Scholastic, the world’s largest publisher and distributor of children’s reading content, is working to bridge the end of one school year with the beginning of another by offering free reading apps and digital learning games aimed at providing an incentive for students to self-teach during their vacations. Deborah Forte, President of Scholastic Media, spoke to GoodEReader about the importance of this kind of content for younger readers.
“Scholastic has always been about being relevant and supporting the needs of our customers. We offer through all of our digital content and physical content experiences that promote literacy. It could be through an app or a game or by way of a book,” explained Forte. “We’re coming from a different perspective [than other digital publishers] because we’ve always been coming from a digital space with apps, games, and software, in addition to the publishing. When we see some of these apps that say that they are book apps but they have nothing to do with reading, that’s a concern. We don’t want the market to get confused, particularly for younger children’s digital experiences.

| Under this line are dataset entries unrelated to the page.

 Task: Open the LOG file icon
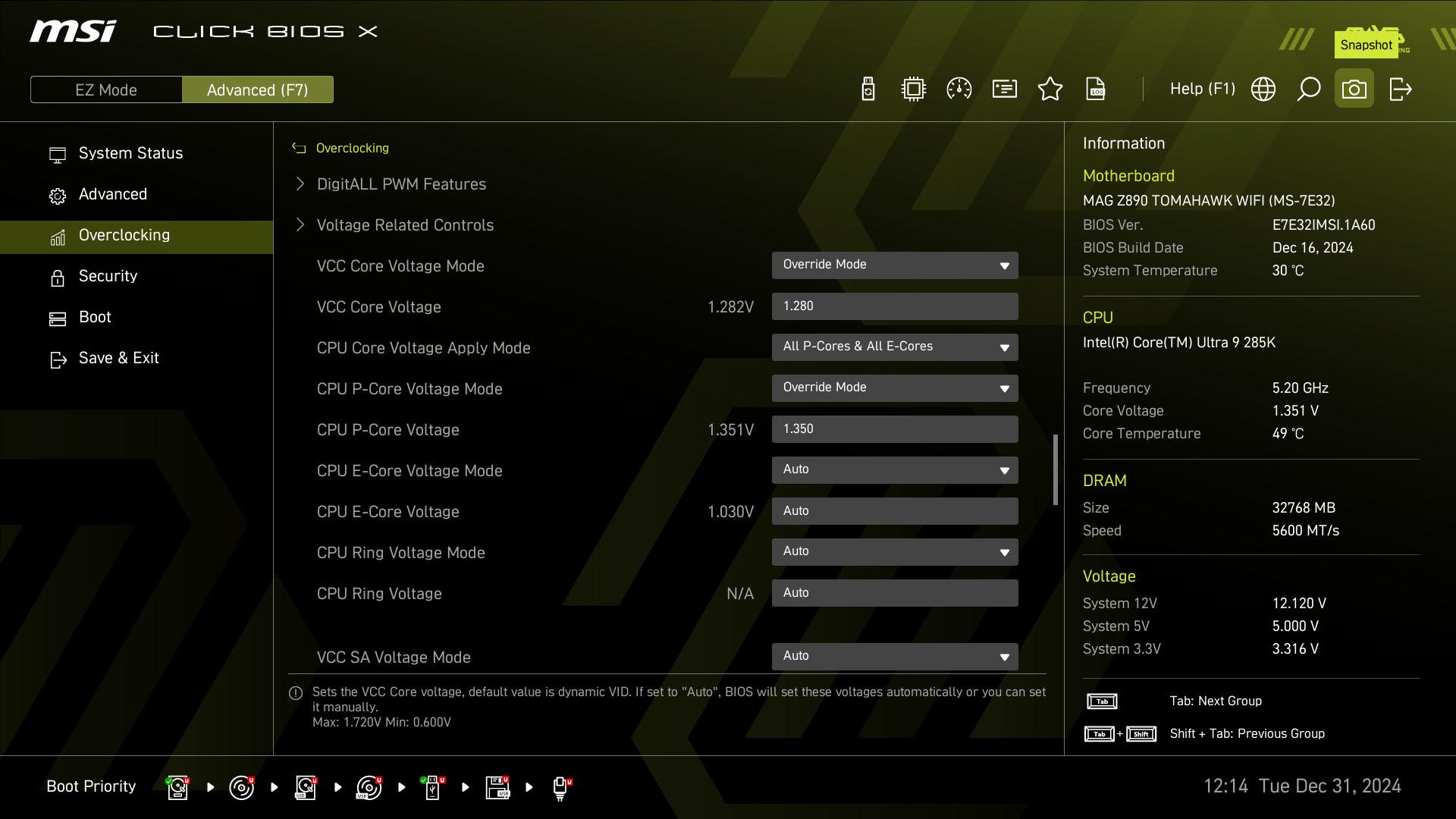pos(1096,89)
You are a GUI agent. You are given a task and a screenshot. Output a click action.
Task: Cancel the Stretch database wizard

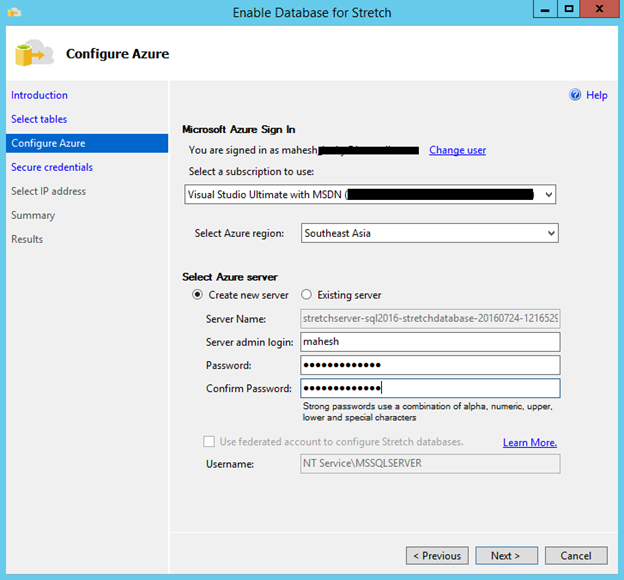(576, 556)
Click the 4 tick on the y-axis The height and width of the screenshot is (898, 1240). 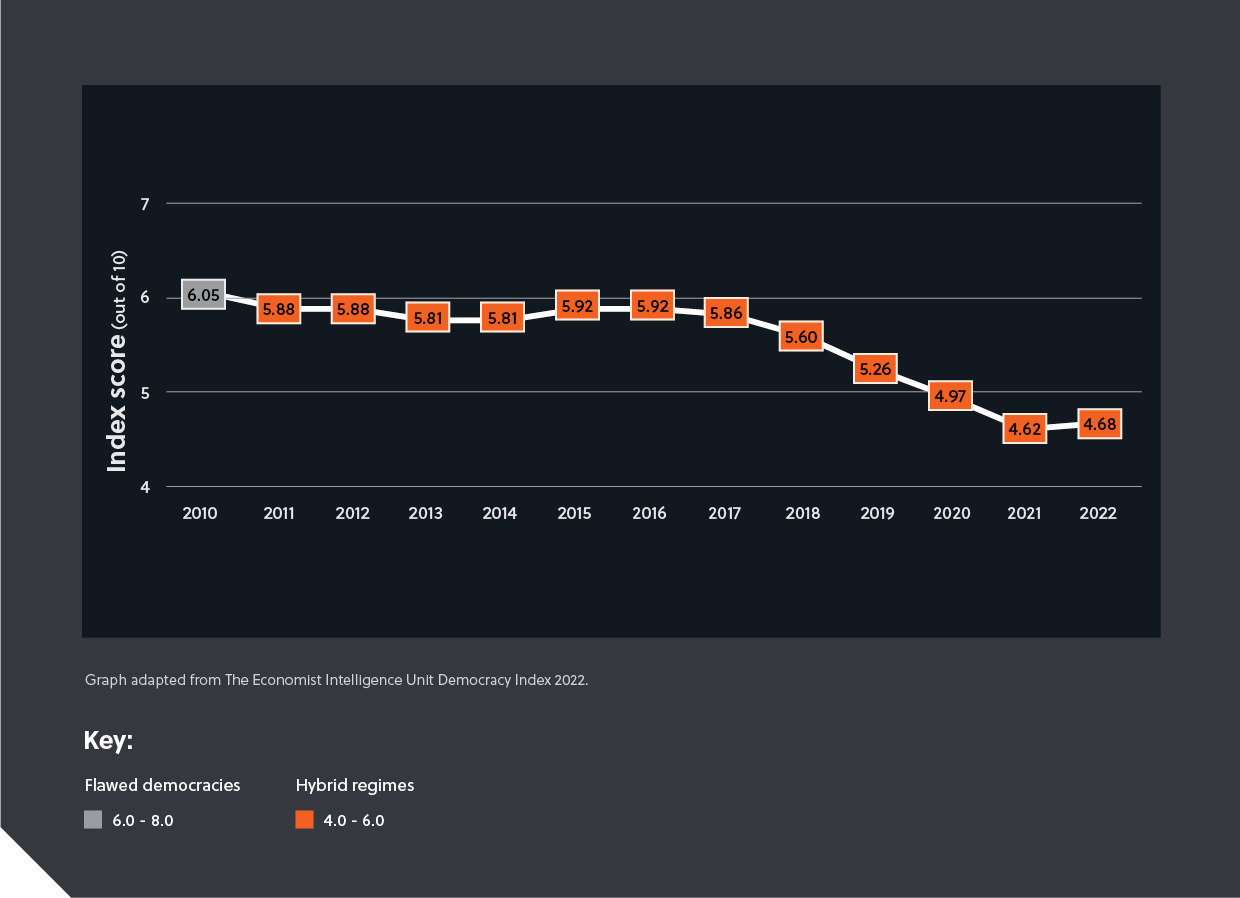145,487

There is a lot of confusion given the amount of content out there for children about what is truly a book for reading and what is a game.”
Some of this summer’s highlighted offerings include the Storia digital reading app, an all-inclusive marketplace for children’s content that carries the Scholastic brand. It works across the different platforms as a curation process for finding and enjoying digital app books.
“Storia is a very useful tool to help connect the right book with a child. It’s not the only tool that Scholastic has, because for ninety years we’ve been curating books for different ages, interests, and reading levels. We’ve been doing that largely in print, but now we’re doing it digitally. Storia is connected to a robust digital ecosystem that will provide that kind of access in a safe environment for parents, teachers, and kids to be able to match the right book with the particular child.”
Scholastic recently hired a larger ebook editorial staff and brought on Jenny Frost in the position of senior vice president of ebook strategy, a move that Forte cites as more evidence of Scholastic’s commitment to digital content development to improve reading ability and encourage a love of reading in students.